The river slows down where it meets the headwaters of Lake Houston. That causes sediment to drop out of suspension.

Harris County, City of Houston and the State just finished a major dredging effort on the East Fork that cost the public tens of millions of dollars.

Before dredging, it looked like this.

East Fork Mouth Bar after Imelda and before dredging. This bar grew 4,000 feet between Harvey and Imelda.

But the cost is only part of the issue. Reduction in the river’s conveyance contributed to the flooding of thousands of nearby homes during Harvey and Imelda.

Harris County Commissioners Court May Address Issues on Tuesday

Drainage is a public-safety issue. And it’s not the only one caused by the developer’s disregard for regulations.

  • Colony Ridge has filled in wetlands.
  • TCEQ has also documented problems with the Colony Ridge sewage system that led to a 48,000 gallons of fecal matter escaping into Lake Houston, the source of drinking water for 2 million people.
  • Colony Ridge does not have enough fire hydrants or water pressure to comply with the Liberty County fire code.

Harris County Commissioners Court may discuss these problems on Tuesday at the request of Precinct 3 Commissioner Tom Ramsey, PE. See Item 406 on the Agenda.

The developer alleges that racism motivates criticism of his Hispanic development.
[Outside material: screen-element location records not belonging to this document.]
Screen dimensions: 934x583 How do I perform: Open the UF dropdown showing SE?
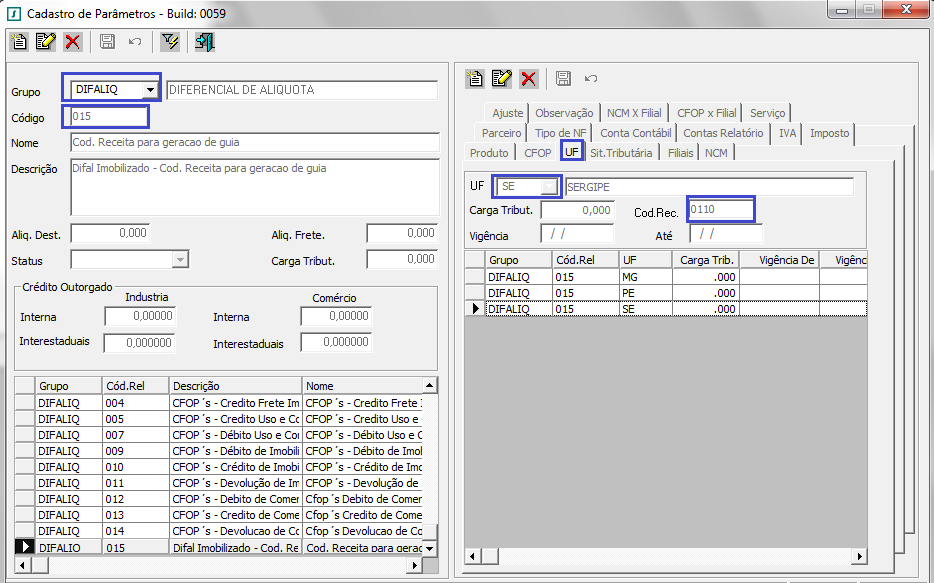pos(550,187)
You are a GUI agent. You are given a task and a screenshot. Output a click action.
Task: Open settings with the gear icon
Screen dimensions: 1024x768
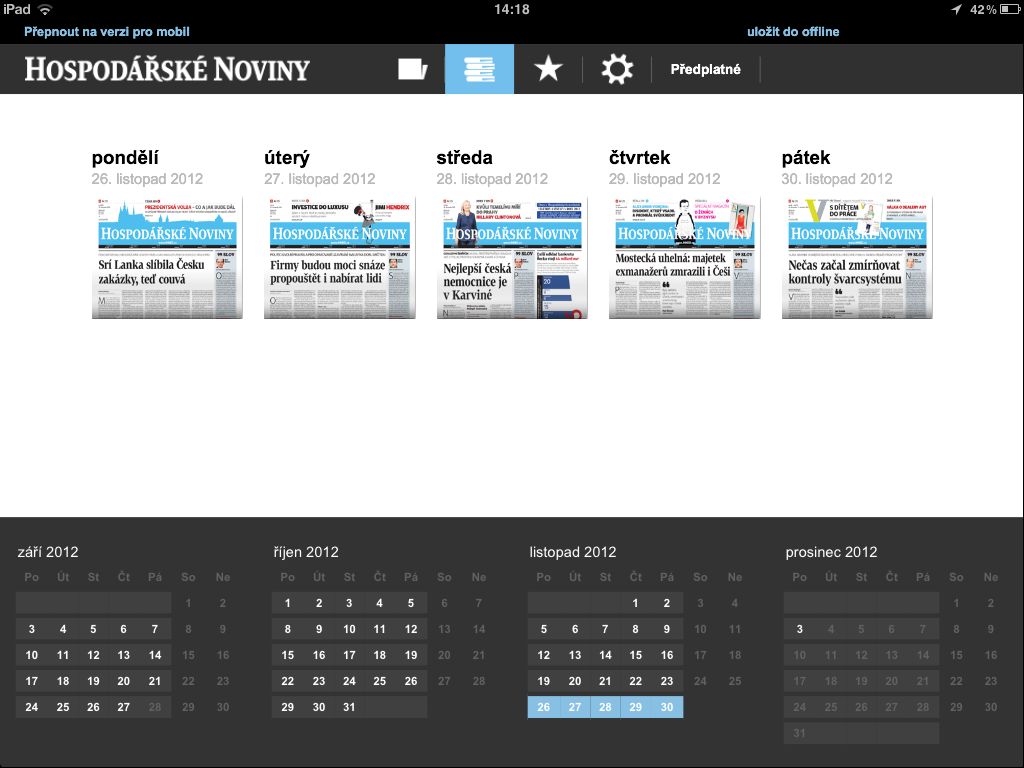pyautogui.click(x=617, y=69)
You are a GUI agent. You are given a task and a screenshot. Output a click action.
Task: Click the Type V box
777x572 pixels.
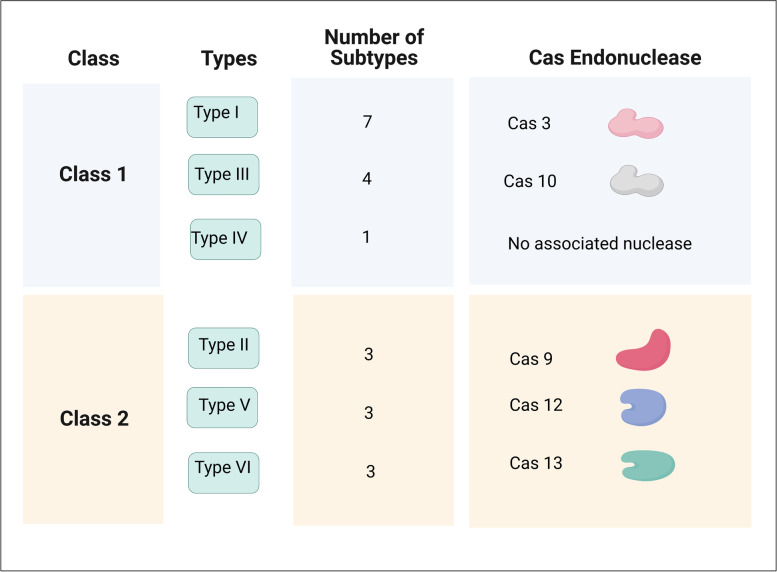222,407
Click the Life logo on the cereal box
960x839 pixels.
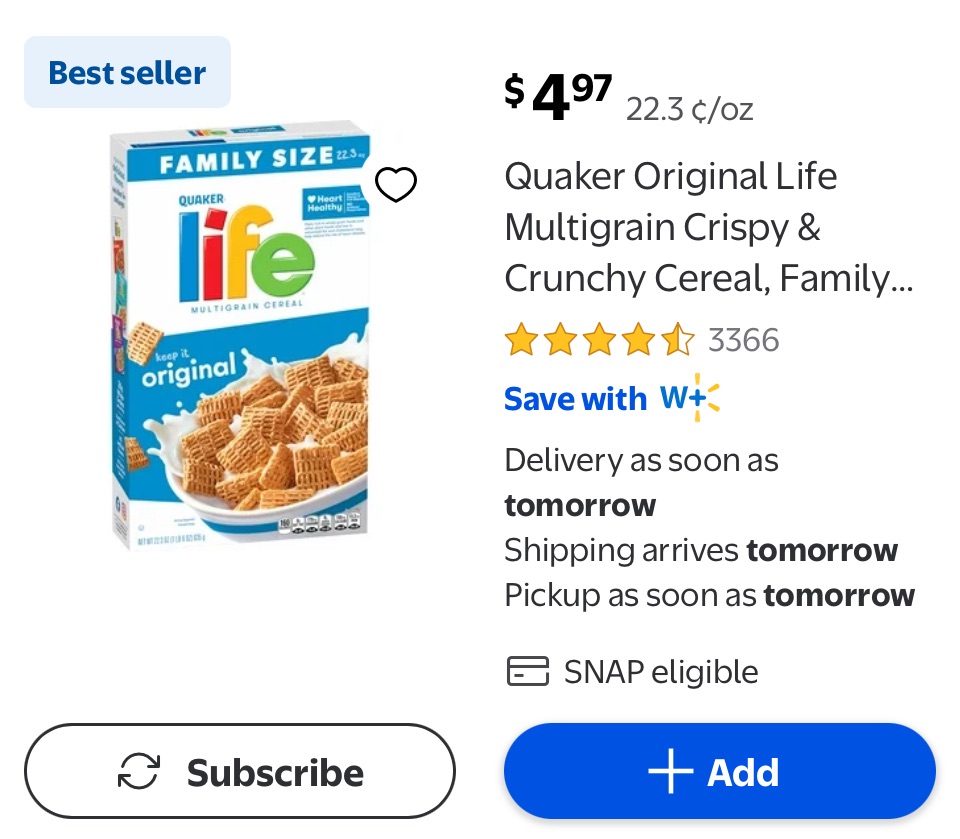(246, 254)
But racism does not explain flooding, feces and fire.

The failure of a developer to follow regulations shouldn’t pit Liberty County against Harris County, rich against poor, or Democrats against Republicans.

We all suffer equally. We all face increased risk. And Colony Ridge is one issue where we should all find common cause.

I hope that Commissioners Courts in both counties support the legislature’s investigation into Colony Ridge. I also pray that both Counties can work together to protect all residents.

Posted by Bob Rehak on 10/8/23

2231 Days since Hurricane Harvey

The thoughts expressed in this post represent opinions on matters of public concern and safety. They are protected by the First Amendment of the US Constitution and the Anti-SLAPP Statute of the Great State of Texas.